Direct vs Recursive Forecasting#

The purpose of this notebook is to compare the performance of direct forecasting and recursive forecasting using the MLForecast library. Direct forecasting means that we train a family of model to predict the target value at various horizons in the future, e.g. 1 hour, 2 hours, …, 24 hours ahead. Recursive forecasting (also known as auto-regressive forecasting) means that we train a single model to predict the target value at the next time step, and then use the model recursively to predict the next time step using the previous predictions as input features. Implementing recursive forecasting is a bit cumbersome to do manually, hence we use the MLForecast library to handle this for us.

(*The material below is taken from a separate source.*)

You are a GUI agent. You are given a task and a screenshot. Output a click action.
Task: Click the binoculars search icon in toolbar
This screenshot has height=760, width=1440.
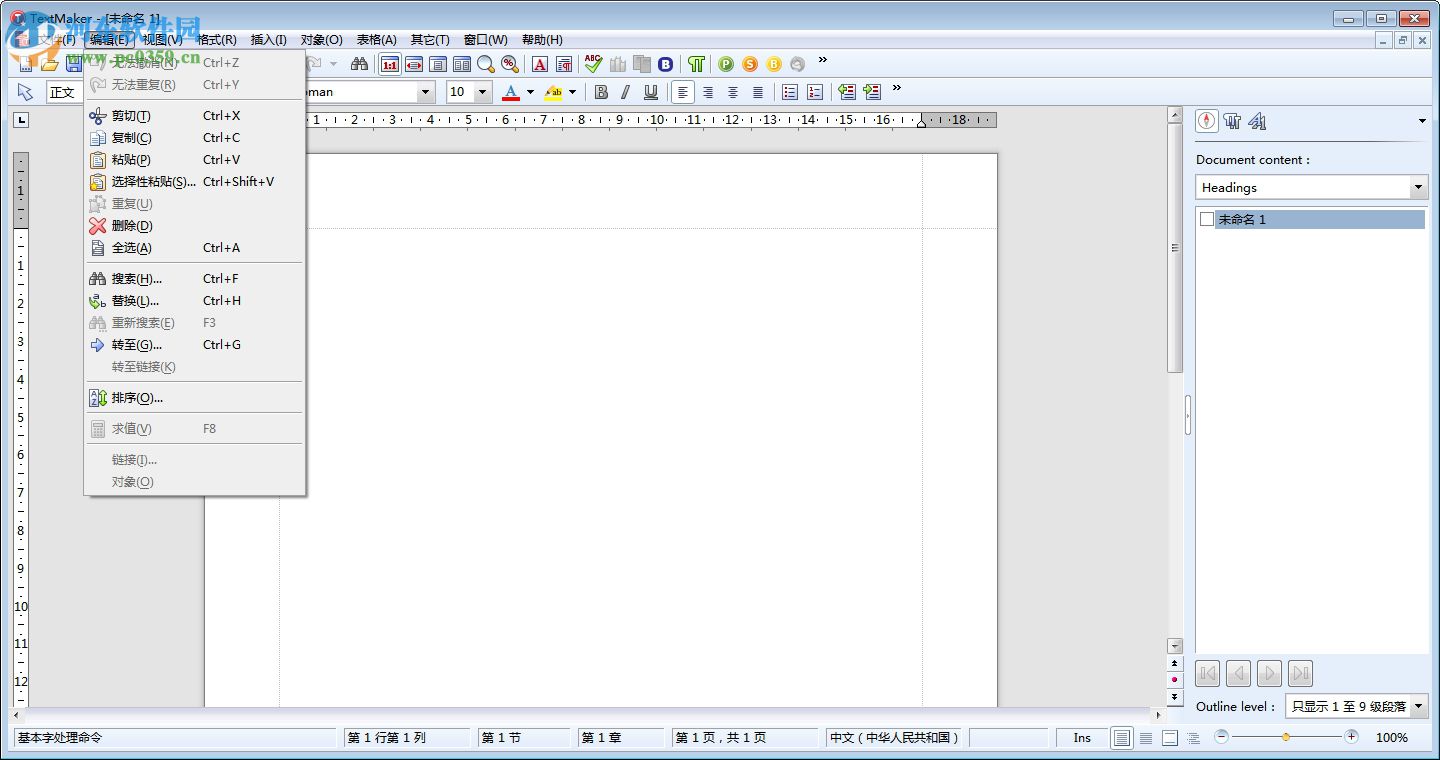point(359,64)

The objective is to show that recursive forecasting can be more efficient in terms of memory usage and training time. However, it can also lead to a loss of accuracy because recursive calls are fed with previous predictions that do not necessarily match the training distribution of the model, and can therefore lead to degenerate predictions, in particular when the variance of the lagged values is informative.

We highlight this issue with a synthetic dataset that has two types of segments:

  • Segment type “a” has a prefix centered around 0 with low variance and a suffix centered around 1 with low variance.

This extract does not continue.